Guidé par Quentin, Guillaume salua tous ses compagnons, serrant à deux mains celles de l’homme qu’on lui présentait. Une joie profonde l’envahissait à les découvrir si proches de lui alors que, durant tant d’années, les gens de Saint-Vaast, à l’exception d’Anne-Marie et de deux ou trois autres, lui laissaient un souvenir d’amertume et de méfiance. Au fond de leurs yeux, il pouvait voir qu’ils le reconnaissaient surtout comme le petit-fils d’un homme aimé et respecté et non comme un personnage rendu puissant par une richesse qu’aucun d’eux n’atteindrait jamais.
— Puisque vous voulez bien accompagner ma mère jusqu’à La Pernelle, leur dit-il, nous allons marcher ensemble. Mais est-ce que le chemin ne sera pas un peu rude pour vous, monsieur Quentin ?
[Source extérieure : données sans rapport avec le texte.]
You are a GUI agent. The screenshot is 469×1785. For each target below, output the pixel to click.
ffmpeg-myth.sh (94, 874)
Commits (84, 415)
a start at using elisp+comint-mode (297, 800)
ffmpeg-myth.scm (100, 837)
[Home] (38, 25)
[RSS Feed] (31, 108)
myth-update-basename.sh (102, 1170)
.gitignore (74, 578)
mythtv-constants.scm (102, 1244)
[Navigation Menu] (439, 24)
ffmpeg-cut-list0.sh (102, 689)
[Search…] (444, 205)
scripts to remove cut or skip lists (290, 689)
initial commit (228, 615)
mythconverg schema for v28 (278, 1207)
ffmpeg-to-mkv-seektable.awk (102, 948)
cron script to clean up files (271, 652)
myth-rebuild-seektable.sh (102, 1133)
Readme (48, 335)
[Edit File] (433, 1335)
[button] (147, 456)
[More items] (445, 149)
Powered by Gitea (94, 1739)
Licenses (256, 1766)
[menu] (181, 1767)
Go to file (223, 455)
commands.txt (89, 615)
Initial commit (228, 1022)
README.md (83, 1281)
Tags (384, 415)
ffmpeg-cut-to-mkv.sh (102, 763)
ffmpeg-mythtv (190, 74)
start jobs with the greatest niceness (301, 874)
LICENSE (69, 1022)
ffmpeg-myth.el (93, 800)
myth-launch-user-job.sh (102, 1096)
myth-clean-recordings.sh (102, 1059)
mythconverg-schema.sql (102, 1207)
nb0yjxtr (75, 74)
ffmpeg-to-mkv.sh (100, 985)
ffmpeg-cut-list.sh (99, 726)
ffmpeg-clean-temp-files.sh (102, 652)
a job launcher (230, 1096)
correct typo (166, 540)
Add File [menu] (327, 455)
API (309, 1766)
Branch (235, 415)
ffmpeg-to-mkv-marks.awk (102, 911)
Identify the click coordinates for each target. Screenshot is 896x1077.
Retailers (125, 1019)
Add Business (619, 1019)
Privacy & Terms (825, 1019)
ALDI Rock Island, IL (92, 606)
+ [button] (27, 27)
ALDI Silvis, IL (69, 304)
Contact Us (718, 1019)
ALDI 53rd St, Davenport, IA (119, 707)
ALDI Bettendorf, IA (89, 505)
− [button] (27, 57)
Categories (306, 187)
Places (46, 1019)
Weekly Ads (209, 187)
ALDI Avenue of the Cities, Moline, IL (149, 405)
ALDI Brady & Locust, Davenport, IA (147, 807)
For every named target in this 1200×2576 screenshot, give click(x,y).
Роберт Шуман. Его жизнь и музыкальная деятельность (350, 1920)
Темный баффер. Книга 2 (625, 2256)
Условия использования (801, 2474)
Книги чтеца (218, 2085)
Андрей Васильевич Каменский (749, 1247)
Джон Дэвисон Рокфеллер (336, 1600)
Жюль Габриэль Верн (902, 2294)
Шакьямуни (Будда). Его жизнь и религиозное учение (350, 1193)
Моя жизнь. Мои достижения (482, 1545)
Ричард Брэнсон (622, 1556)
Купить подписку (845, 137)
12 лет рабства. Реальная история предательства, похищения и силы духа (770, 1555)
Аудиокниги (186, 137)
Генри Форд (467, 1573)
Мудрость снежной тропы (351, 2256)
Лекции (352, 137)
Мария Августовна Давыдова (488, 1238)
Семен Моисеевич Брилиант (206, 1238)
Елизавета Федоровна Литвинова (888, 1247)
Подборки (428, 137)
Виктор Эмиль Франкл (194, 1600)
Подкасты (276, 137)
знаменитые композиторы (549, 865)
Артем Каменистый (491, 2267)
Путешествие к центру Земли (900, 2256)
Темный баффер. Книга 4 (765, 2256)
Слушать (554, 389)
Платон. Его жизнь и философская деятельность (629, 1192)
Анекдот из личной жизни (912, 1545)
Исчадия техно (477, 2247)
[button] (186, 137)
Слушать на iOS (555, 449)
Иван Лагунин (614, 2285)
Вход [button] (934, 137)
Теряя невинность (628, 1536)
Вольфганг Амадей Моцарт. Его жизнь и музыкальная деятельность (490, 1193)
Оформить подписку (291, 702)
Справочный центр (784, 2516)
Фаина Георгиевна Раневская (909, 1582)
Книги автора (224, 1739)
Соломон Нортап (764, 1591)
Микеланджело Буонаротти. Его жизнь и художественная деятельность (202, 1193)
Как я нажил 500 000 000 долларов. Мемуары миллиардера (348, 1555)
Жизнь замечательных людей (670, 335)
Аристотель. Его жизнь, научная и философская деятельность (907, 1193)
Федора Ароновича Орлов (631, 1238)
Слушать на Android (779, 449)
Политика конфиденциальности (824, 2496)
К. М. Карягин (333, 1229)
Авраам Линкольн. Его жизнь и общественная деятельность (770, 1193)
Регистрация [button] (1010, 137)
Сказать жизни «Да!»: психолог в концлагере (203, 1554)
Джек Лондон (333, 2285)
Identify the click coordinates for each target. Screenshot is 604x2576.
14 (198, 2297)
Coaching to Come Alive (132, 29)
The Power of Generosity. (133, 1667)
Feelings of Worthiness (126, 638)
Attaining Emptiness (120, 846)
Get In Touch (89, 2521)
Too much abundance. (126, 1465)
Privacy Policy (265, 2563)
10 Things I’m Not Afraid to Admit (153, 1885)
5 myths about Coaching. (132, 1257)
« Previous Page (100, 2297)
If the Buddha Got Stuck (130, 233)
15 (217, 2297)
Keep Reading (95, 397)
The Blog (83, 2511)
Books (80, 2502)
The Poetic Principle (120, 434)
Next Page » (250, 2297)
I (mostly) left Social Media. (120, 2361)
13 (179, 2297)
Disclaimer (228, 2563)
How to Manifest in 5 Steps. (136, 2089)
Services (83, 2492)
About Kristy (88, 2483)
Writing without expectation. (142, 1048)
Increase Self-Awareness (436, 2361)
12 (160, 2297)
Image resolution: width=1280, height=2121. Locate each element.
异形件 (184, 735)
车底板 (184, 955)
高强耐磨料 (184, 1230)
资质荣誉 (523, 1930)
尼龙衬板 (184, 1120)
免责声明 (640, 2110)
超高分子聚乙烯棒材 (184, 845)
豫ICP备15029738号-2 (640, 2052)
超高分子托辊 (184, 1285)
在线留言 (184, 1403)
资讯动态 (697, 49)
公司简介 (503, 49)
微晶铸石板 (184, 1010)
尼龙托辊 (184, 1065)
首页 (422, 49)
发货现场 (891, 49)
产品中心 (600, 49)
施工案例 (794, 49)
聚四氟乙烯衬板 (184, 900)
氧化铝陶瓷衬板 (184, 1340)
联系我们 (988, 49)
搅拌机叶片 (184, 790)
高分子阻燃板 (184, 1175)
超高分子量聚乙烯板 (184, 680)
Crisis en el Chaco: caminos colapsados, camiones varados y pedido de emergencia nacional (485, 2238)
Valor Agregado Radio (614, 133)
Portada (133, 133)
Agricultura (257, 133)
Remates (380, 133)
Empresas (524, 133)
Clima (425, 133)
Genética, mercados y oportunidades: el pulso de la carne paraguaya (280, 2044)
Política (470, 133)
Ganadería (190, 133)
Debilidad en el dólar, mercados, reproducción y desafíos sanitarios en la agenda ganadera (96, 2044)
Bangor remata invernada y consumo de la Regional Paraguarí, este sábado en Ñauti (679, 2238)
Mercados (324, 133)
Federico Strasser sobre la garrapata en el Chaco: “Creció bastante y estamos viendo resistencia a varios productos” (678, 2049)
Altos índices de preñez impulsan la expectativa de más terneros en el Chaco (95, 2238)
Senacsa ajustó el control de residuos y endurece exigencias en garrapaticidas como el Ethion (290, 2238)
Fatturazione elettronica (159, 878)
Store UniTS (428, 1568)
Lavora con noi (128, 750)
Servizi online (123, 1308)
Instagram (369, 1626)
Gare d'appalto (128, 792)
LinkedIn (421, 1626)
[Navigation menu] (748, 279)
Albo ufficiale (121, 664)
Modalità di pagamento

Ce fut son fils Michel qui répondit avec un sourire en coin :
— Faut pas vous fier à sa mauvaise jambe ! Il est capable d’aller d’ici à Barfleur et de revenir sans souffler ! Plus vif qu’un lièvre il est, le père !
— Cependant, j’espère qu’il acceptera mon bras…
Le char s’ébranla et le cortège des hommes à sa suite. Comme il convenait dans les cérémonies de funérailles, Mlle Lehoussois se disposait à prendre place derrière eux quand Félix vint lui offrir de faire la route en voiture. Elle refusa.
— Merci, monsieur, mais je suis bien plus solide encore que le père Quentin !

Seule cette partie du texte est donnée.